Stored records =>
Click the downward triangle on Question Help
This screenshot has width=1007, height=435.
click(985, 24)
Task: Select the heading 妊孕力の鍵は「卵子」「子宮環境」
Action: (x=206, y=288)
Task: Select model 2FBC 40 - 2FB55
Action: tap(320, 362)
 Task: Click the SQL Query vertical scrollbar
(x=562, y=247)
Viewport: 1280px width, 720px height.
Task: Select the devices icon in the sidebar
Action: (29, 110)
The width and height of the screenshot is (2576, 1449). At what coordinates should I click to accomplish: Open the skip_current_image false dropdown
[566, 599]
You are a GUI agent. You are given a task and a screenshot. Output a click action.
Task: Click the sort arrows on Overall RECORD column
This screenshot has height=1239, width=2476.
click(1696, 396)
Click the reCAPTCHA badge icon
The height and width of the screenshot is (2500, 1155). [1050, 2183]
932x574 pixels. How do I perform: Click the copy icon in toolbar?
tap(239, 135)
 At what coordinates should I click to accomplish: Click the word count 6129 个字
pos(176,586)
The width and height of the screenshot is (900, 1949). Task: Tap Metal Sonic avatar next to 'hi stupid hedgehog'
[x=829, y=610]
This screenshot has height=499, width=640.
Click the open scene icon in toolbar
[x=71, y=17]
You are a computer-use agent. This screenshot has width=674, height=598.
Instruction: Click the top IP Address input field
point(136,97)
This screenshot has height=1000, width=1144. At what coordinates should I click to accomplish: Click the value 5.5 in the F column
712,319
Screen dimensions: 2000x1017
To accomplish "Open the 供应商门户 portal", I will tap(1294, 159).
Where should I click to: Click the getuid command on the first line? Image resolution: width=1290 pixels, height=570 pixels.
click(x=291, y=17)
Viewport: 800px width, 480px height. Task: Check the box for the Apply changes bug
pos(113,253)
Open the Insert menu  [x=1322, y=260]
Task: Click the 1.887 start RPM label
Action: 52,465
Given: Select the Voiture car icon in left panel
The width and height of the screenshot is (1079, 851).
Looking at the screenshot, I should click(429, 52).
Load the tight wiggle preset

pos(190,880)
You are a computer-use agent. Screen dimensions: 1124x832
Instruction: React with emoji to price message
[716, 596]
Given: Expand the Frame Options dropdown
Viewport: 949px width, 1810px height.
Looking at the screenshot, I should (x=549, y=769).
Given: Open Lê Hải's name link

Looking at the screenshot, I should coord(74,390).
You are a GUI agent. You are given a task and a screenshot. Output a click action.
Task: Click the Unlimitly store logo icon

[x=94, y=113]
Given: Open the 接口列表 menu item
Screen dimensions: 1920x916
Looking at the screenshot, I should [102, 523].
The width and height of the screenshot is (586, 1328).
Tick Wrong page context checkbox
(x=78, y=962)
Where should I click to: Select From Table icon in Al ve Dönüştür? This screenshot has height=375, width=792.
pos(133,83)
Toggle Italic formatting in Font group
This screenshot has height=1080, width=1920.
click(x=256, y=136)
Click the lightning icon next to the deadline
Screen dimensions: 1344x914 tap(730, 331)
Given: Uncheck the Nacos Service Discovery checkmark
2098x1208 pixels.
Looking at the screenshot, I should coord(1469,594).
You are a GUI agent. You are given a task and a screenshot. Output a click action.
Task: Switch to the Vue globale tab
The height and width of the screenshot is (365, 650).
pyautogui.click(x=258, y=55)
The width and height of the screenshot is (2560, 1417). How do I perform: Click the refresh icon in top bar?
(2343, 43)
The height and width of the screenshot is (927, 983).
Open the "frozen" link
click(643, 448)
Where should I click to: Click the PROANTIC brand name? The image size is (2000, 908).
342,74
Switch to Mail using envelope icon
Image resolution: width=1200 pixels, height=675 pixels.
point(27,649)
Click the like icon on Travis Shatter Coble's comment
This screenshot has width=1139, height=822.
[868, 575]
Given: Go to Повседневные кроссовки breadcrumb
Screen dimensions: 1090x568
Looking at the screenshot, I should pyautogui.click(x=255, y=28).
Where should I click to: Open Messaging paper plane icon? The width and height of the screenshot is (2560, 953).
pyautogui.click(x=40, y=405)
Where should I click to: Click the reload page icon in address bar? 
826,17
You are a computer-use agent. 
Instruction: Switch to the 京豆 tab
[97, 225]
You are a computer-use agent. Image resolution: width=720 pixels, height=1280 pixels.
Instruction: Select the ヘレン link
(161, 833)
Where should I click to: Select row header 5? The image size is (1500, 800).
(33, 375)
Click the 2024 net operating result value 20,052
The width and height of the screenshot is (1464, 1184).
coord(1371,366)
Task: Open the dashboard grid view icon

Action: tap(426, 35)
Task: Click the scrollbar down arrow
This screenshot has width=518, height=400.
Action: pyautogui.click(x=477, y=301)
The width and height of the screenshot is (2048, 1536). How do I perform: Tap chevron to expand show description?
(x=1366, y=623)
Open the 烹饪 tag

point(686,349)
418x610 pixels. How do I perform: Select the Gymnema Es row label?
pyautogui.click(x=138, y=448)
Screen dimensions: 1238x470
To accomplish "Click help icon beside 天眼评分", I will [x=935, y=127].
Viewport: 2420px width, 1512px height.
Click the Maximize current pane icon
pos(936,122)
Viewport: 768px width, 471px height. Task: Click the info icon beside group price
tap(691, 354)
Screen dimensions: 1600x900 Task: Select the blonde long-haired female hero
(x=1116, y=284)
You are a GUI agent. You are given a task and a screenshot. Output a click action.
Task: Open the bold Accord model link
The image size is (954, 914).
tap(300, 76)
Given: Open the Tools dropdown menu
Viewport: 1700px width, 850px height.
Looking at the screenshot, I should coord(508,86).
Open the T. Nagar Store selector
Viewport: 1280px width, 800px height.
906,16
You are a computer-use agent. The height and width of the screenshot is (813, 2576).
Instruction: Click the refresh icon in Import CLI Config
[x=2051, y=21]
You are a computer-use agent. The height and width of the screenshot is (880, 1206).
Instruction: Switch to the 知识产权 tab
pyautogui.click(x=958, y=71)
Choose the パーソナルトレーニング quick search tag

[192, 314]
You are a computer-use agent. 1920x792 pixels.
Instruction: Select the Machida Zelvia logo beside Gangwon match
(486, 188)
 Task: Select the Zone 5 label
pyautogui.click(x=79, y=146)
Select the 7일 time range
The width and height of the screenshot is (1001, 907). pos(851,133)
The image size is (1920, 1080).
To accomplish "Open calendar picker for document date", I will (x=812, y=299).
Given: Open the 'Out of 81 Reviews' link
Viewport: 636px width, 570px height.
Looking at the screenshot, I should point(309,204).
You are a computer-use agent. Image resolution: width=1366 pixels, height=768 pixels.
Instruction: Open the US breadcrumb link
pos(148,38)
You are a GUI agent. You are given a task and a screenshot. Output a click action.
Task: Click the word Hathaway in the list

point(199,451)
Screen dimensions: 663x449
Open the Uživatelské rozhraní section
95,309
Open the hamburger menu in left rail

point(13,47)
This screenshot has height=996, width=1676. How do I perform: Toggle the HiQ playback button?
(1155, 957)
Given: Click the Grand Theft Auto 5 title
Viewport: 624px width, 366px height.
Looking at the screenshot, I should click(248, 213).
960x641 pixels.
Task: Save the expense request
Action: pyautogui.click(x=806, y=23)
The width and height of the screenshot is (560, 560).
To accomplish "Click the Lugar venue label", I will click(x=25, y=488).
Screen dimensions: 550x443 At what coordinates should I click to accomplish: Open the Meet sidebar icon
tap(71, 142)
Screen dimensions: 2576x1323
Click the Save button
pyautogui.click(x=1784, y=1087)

Task details => Reproduce the data above word for word, beginning at the line containing "The height and width of the screenshot is (927, 983)." and continuing through the line containing "click(643, 448)".

Response =>
The height and width of the screenshot is (927, 983).
Open the "frozen" link
click(643, 448)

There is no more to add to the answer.